■ GIVEN DATA:
========================================
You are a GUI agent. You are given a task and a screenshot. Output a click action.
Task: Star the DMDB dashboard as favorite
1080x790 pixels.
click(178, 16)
========================================
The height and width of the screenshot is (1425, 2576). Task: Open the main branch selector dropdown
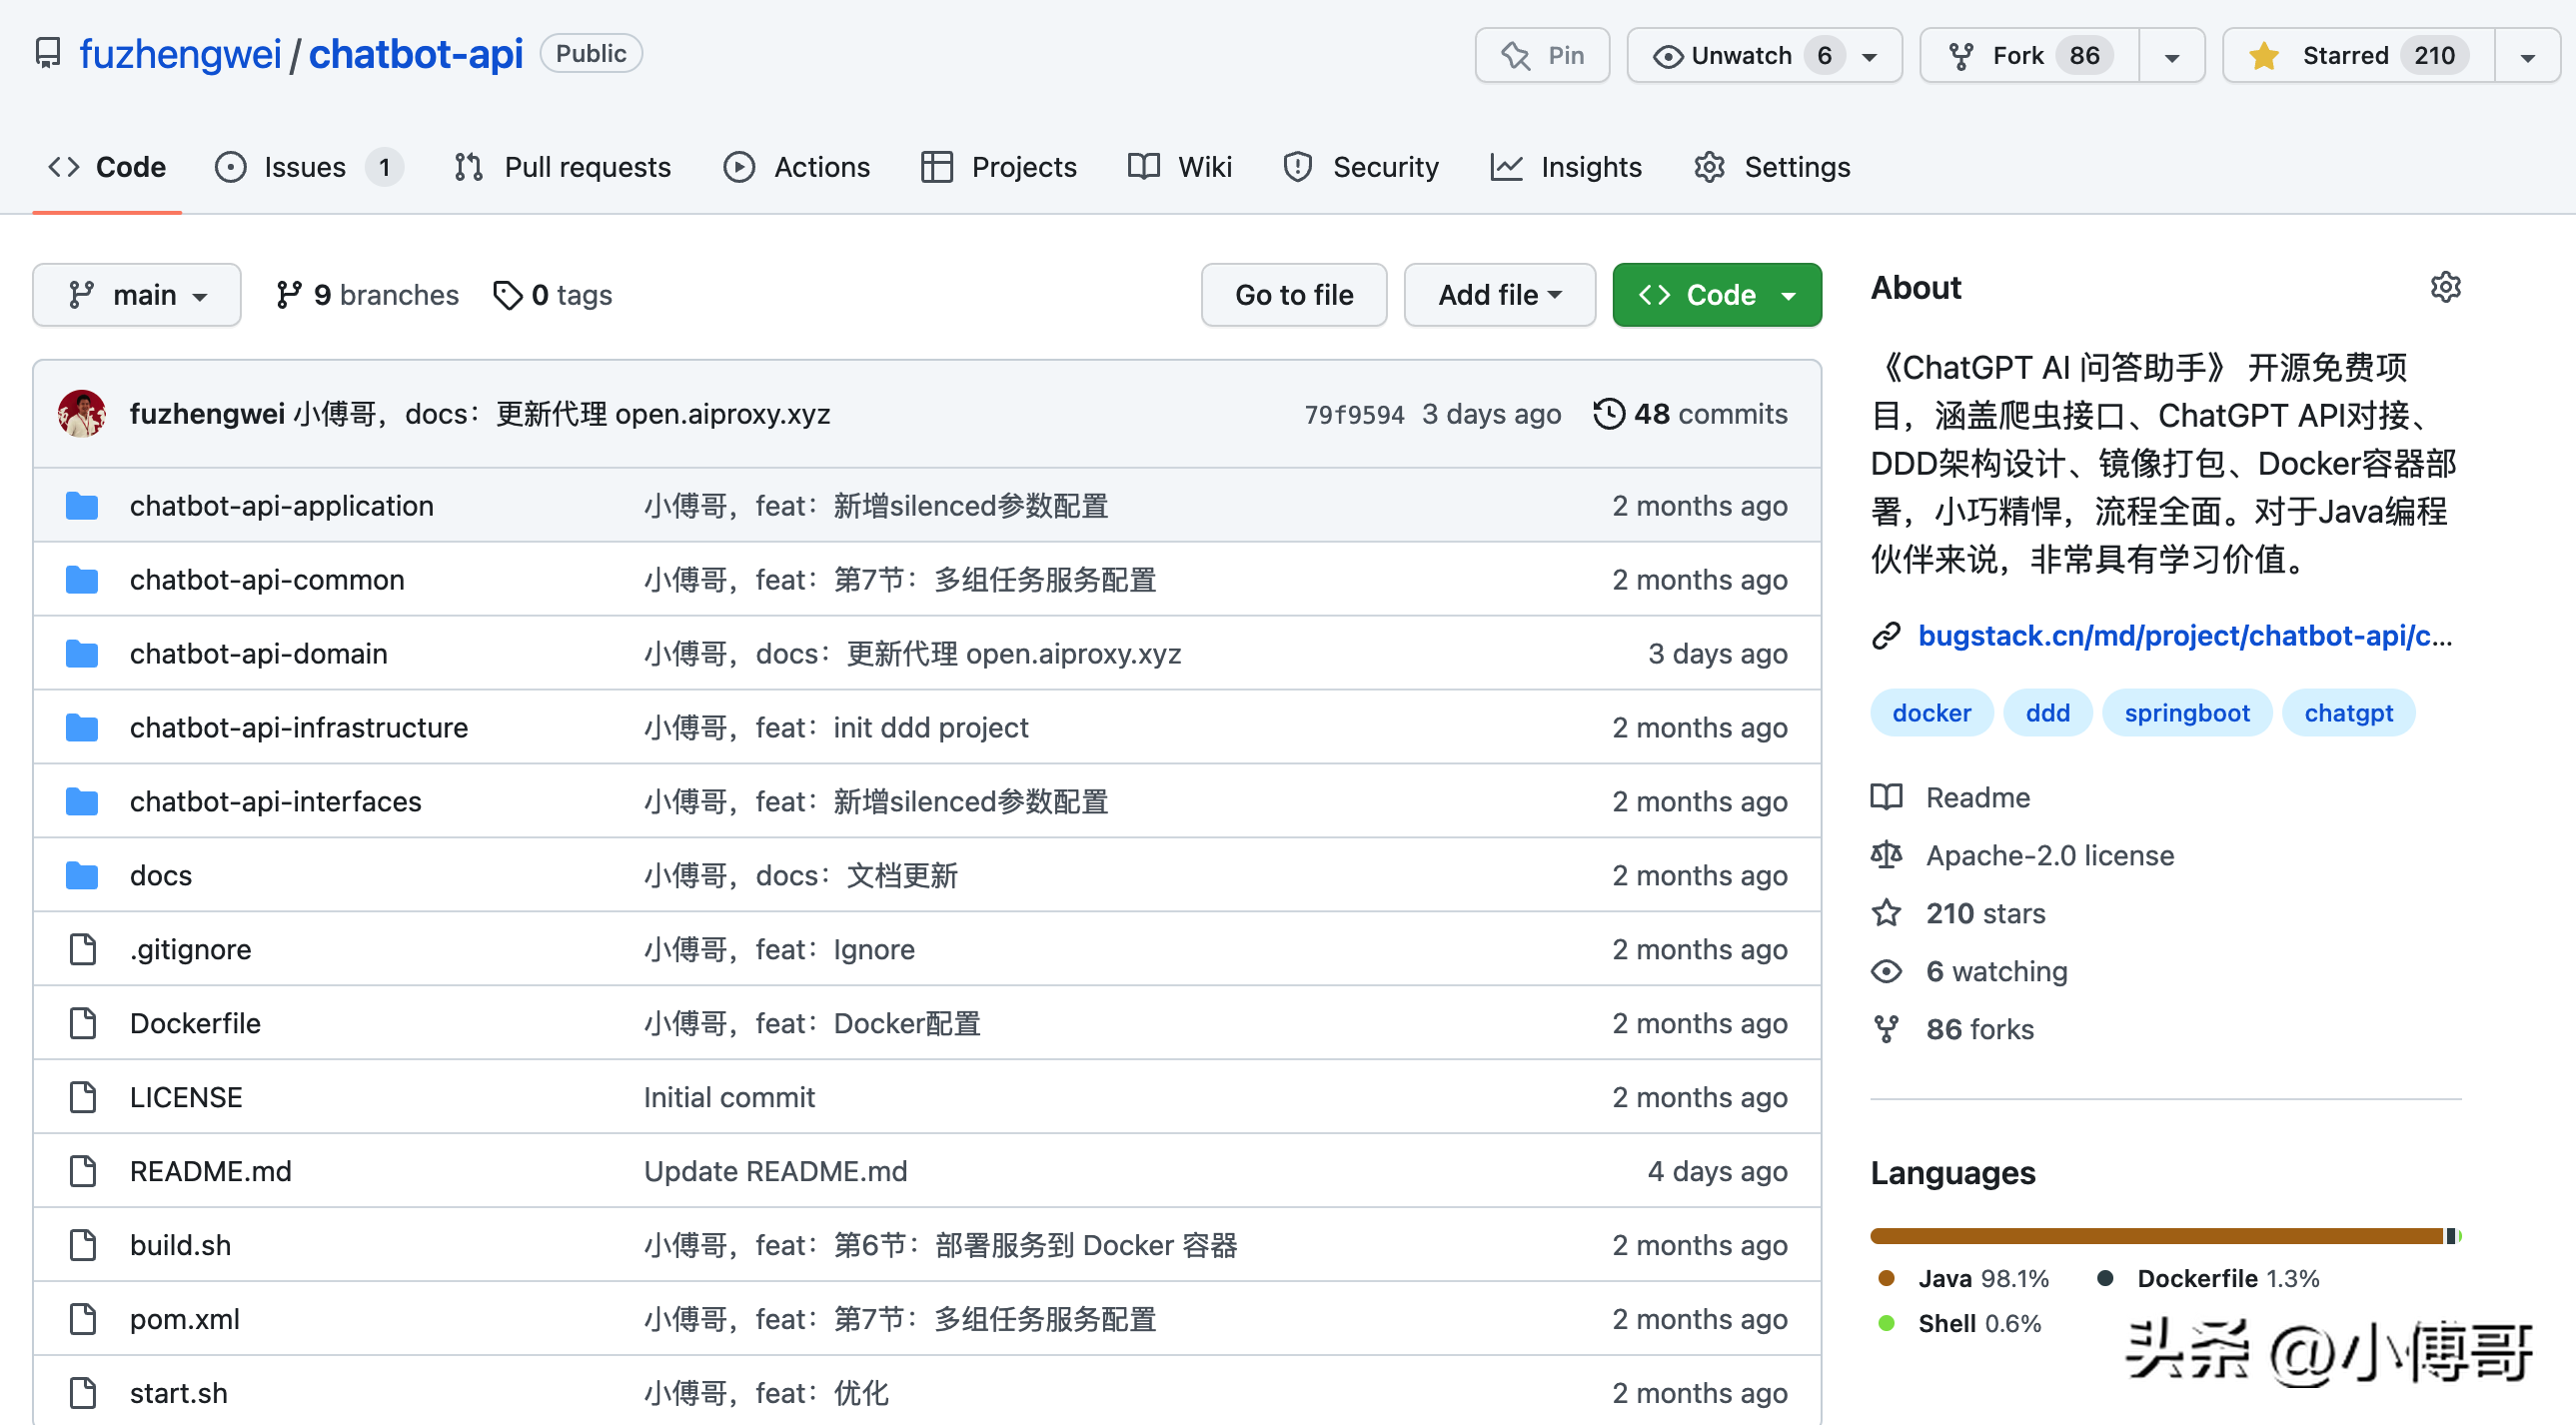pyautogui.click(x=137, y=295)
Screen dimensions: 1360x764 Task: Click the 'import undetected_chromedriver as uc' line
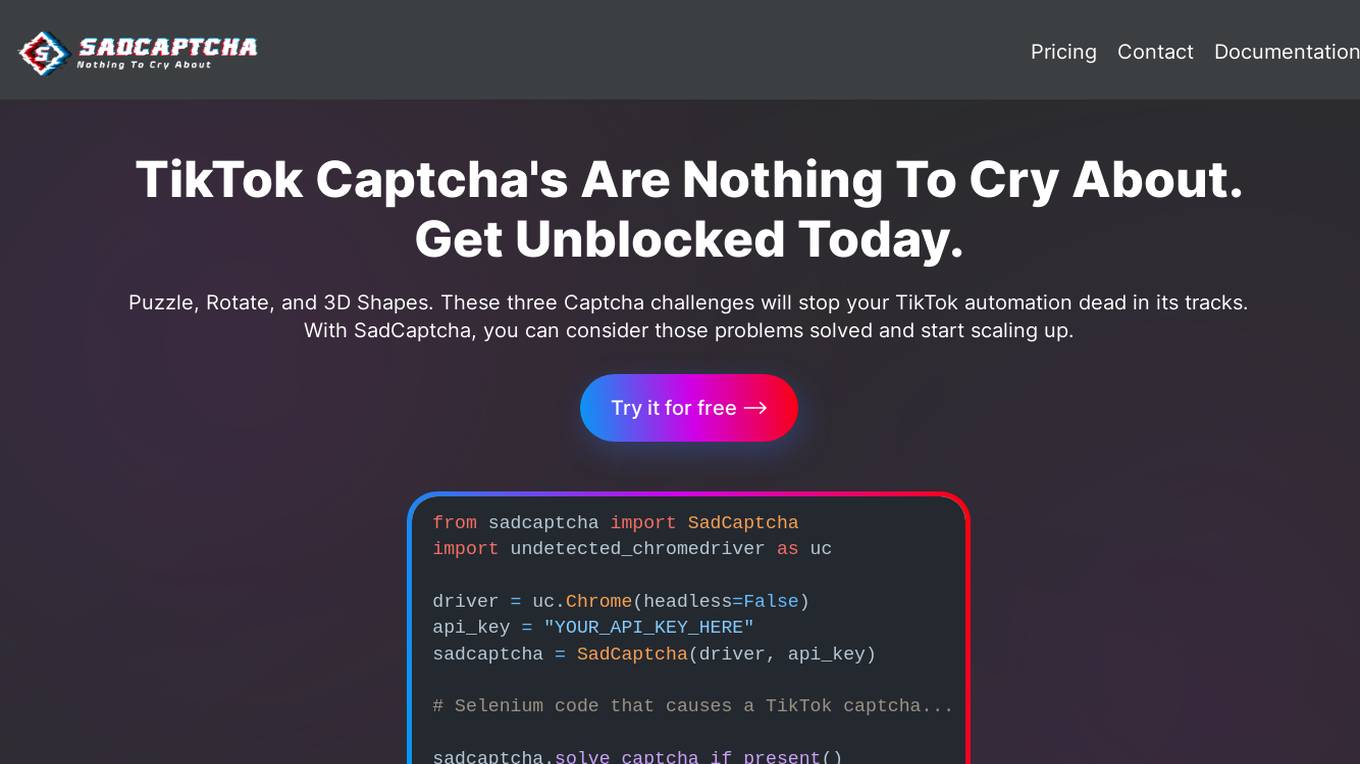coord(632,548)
========================================
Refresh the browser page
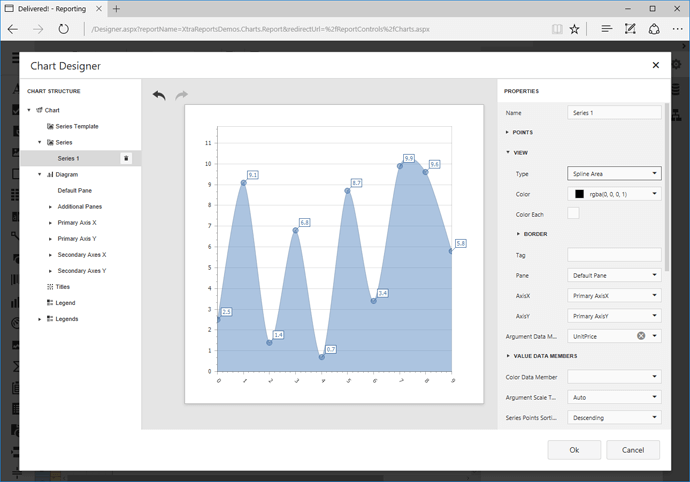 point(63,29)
========================================
■ EXERCISE INSTRUCTIONS: Tally the lines in the records above that contain the word "screenshot", and state only the resulting number.

■ ANSWER: 2